9. From the facts noted hereinabove, it is abundantly clear that insofar as the dispute raised before this court is concerned, the same does not directly relate to the rate of duty or value of goods for the purposes of assessment. The only controversy that has been brought before this court is that the Tribunal has factually erred in observing that the value of 16 mm TMT bars was not available on the record and hence, separate duty could not be assessed for the 16 mm TMT bars. The petition raises a narrow controversy, based upon a factual error committed by the Tribunal. Under the circumstances, in the opinion of this court, this is not a case where the petitioner is required to be relegated to avail of the alternative remedy under the statute. Considering the scope and nature of the controversy involved, this court is of the view that the contention raised by the learned counsel for the respondent regarding the maintainability of the petition does not merit acceptance.

10. On the merits of the case, as can be seen from the impugned order dated 23.6.2014 passed on the rectification of mistake application made by the petitioner, the Tribunal has rejected the application on the ground that in the absence of separate value of 16 mm TMT bars, separate duty cannot be assessed for 16 mm TMT bars. As noticed hereinabove, the learned counsel for the petitioner has clearly demonstrated before the court that the relevant material to establish the value of 16 mm TMT bars was already there on the record in the form of the bill of lading indicating the quantity of goods as well as the commercial invoices indicating the price of the 16 mm TMT bars. Therefore, the duty of 16 mm TMT bars can easily be worked out on the basis of the available record. Under the circumstances, the finding recorded by the Tribunal in the order dated 6.2.2014 as well as in the impugned order dated 23.6.2014 made on the rectification application to the effect that separate value of 16 mm TMT bars was not available, is clearly incorrect and contrary to the record. Under the circumstances, to that extent the finding recorded by the Tribunal is perverse to the record of the case. The impugned order dated 23.6.2014 being contrary to the record of the case, therefore, cannot be sustained.

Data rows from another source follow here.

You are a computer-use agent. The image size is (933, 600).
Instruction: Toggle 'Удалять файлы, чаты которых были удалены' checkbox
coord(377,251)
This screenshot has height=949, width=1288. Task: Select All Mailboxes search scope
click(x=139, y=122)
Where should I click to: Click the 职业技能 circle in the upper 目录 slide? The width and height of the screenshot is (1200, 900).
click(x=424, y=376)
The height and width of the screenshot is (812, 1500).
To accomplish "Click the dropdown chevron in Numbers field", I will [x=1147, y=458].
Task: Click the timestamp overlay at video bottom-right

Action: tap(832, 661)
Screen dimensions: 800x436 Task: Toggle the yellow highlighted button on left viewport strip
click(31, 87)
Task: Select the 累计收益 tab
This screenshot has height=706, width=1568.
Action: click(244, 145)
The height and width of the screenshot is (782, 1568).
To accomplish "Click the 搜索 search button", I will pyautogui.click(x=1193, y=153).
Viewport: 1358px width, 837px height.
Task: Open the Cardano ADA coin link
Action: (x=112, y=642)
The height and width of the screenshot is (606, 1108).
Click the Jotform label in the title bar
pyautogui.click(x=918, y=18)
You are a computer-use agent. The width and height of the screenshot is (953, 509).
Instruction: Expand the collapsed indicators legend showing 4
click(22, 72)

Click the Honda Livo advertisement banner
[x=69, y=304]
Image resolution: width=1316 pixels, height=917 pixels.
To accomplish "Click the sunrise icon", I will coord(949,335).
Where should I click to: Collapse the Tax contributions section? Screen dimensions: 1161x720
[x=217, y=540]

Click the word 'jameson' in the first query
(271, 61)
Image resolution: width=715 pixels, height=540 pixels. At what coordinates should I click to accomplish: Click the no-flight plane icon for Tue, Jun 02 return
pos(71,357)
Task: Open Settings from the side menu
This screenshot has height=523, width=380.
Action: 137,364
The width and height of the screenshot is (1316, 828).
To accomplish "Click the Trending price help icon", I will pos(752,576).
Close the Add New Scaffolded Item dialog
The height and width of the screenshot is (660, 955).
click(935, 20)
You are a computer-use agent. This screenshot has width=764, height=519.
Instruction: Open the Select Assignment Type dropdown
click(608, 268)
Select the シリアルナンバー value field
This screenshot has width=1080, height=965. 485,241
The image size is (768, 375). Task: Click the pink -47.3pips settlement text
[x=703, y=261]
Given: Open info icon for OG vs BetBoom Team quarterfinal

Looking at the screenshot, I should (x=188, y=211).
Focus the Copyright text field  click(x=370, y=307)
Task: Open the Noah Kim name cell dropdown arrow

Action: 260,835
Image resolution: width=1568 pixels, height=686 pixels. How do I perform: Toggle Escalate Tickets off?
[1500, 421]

11. For the foregoing reasons, the petition succeeds and is, accordingly, allowed. The impugned order dated 23.6.2014 passed by the Tribunal on the Application No. C/ROM/12189/2014 made by the petitioner is hereby quashed and set aside. The rectification of mistake application is hereby restored to the file of the Tribunal. The Tribunal shall decide the application afresh in accordance with law after affording an opportunity of hearing to the learned counsel for the respective parties and considering the material on the record. Rule is made absolute accordingly with no order as to costs.